+++ Data supplied

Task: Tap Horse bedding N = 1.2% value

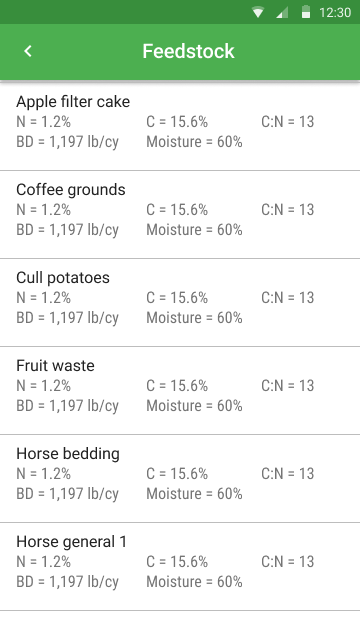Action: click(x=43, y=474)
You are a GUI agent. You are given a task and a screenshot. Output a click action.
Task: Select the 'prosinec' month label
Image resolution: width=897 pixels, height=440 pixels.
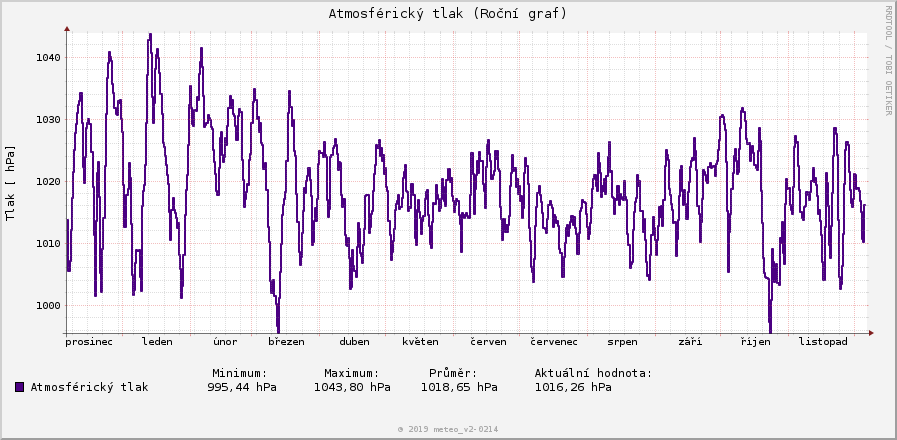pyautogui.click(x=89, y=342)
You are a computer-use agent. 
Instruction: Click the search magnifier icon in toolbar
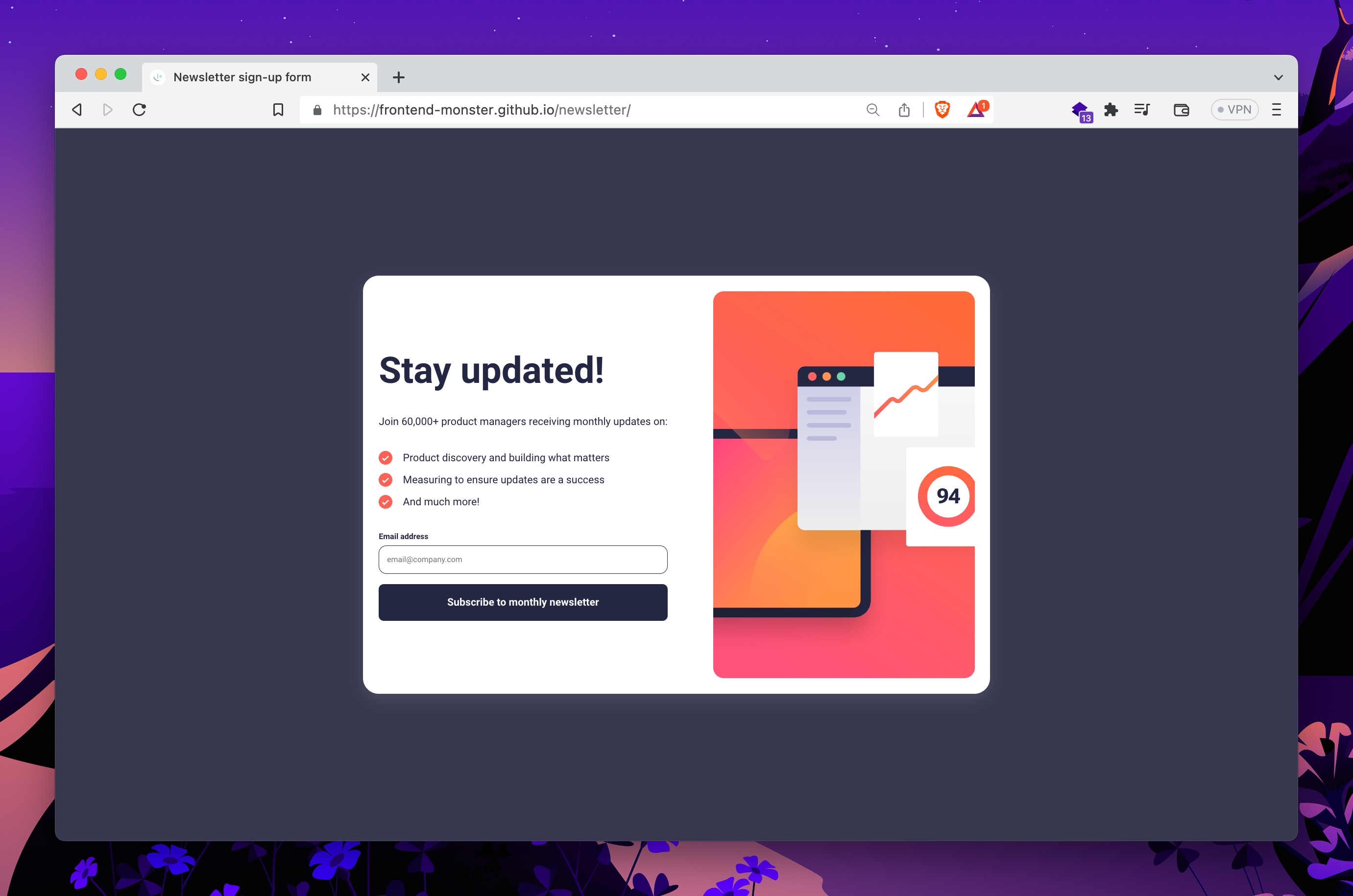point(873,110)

++++++

What is expected: Repeat the listing above exactly, with no pictures.

Solution to this task:
Task: Tap Horse bedding N = 1.2% value

Action: click(x=43, y=474)
You are a GUI agent. You are given a task and a screenshot. Output a click action.
Task: Select the 'prosinec' month label
Image resolution: width=897 pixels, height=440 pixels.
pyautogui.click(x=89, y=342)
You are a computer-use agent. 
Instruction: Click the search magnifier icon in toolbar
point(873,110)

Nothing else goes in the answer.